• _What is being asked_
Reproduce the data word for word, starting with the line that contains "Task: Toggle the favorite star for PLAYUSDT" and going on through the line that contains "Action: click(x=69, y=64)", with both of those lines included. Leave the picture out of your answer.

• _Records_
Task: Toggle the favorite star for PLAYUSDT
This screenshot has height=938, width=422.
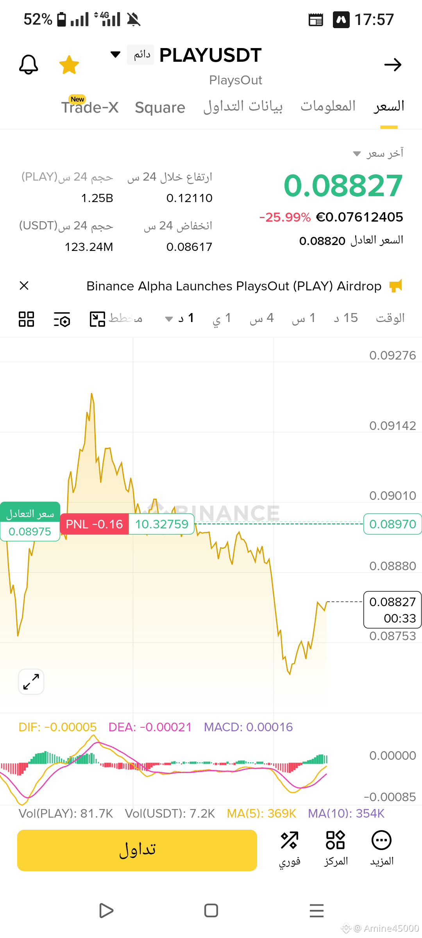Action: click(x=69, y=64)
* * *
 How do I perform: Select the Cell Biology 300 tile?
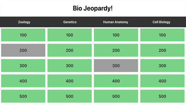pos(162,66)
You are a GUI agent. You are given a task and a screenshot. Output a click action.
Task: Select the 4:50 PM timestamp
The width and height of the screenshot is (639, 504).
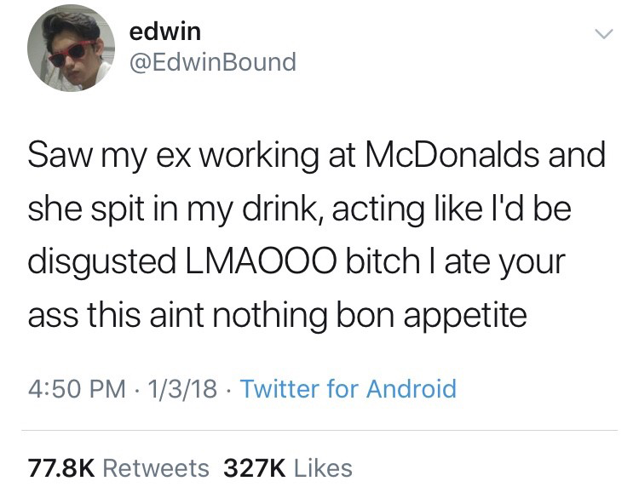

• _Output of the exercise_
Task: Toggle the favorite star for PLAYUSDT
This screenshot has height=938, width=422.
Action: click(x=69, y=64)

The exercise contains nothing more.